The French Ministry of the Interior is reporting that Macron got 23.75 percent of the vote while Le Pen achieved 21.53 percent. Google sees the candidates with 23.9 and 21.4 for Macron and Le Pen respectively, with 8,528,248 and 7,658,854 votes.
These small percentage differences might not pay a big role in the upcoming May 7 second and final round of the election however, for which a simple lead is required to win the Palais de l'Élysée, as one candidate, François Fillon, who got under 20 percent, urged his base to support Macron instead, which would make things very difficult for Le Pen.
Speaking numerically, it is not probable that the anti-globalist, Eurosceptic Le Pen will ultimately succeed in winning the French presidency, but even so, the true winners of this election will be the radicals like Le Pen and communist-leaning, Eurosceptic Jean-Luc Mélenchon, who've both managed to get almost unprecedented support for their movements. Le Pen has managed to double support for her part. The political system in France is unlike that in the United States. Unlike Hillary Clinton who lost in 2016, Le Pen and Mélenchon won't disappear into the shadows, but if problems with immigration and the European Union persist, then these parties will come back, making the center virtually irrelevant.
Effectively, the far-left and the far-right continue to gain strength while centrists continually lose it, as is apparent with the results of parties like François Hollande's Socialist Party. The French president did not even attempt to re-run due to his abhorrent approval ratings.

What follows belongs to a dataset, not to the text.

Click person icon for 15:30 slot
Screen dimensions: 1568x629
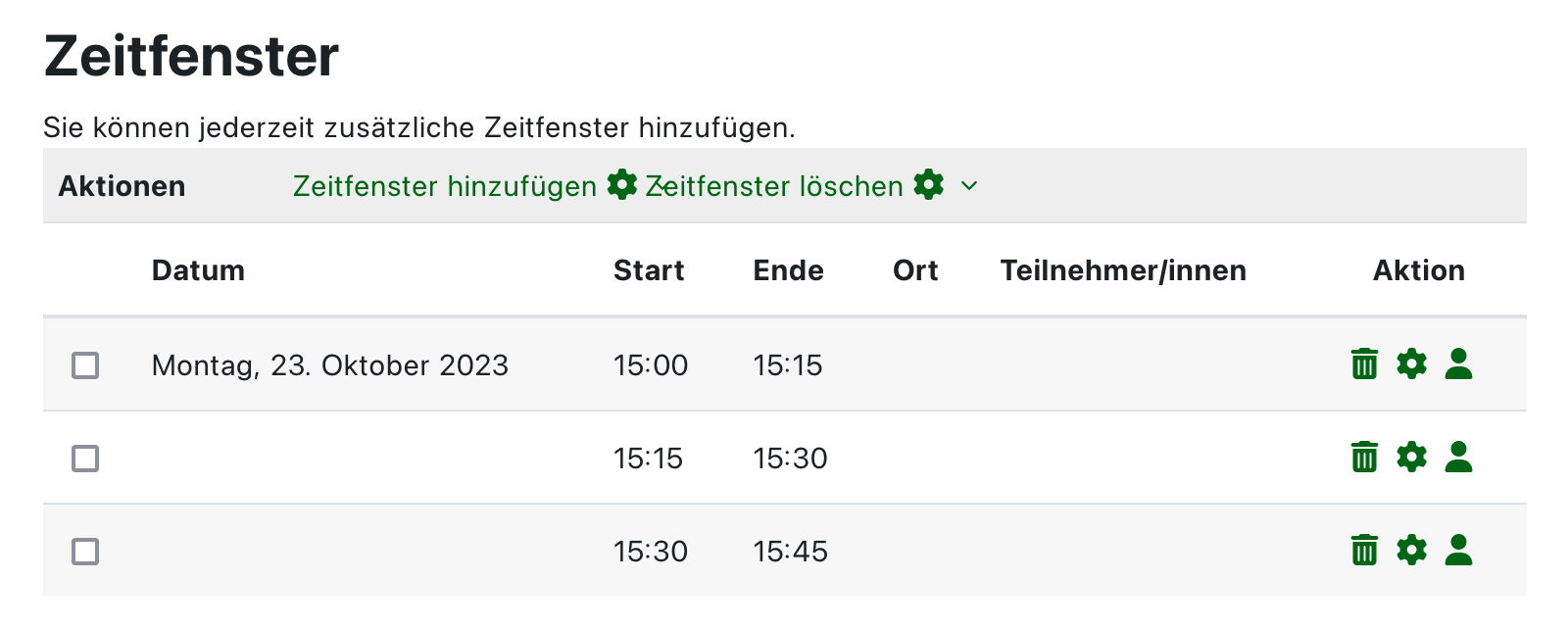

The rise of the radicals is an effect of the European Union's very poor recovery rates from the 2008 recession, as well as the inability of EU leaders to tackle the mass immigration crisis properly, which has led Europeans to become increasingly Eurosceptic as well as resistant to mass immigration. France is in particular bearing most of the weight of the negative consequences of mass immigration, as is apparent by frequent anti-police riots in urban areas with immigrant backgrounds, as well as the fact that a lot of the terrorists in attacks over the past two years, which have left hundreds dead and thousands injured, managed to infiltrate Europe, posing as asylum seekers, via the on-going waves of uncontrolled, mass immigration.
To put this into perspective, the Royal Institute of Foreign Affairs published a study in February which had over 10,000 respondents, equally chosen from 10 European countries. "Overall, across all 10 of the European countries an average of 55 percent agreed that all further migration from mainly Muslim countries should be stopped, 25 percent neither agreed nor disagreed and 20 percent disagreed." the report found.
Furthermore, "In no country did the percentage that disagreed surpass 32 percent."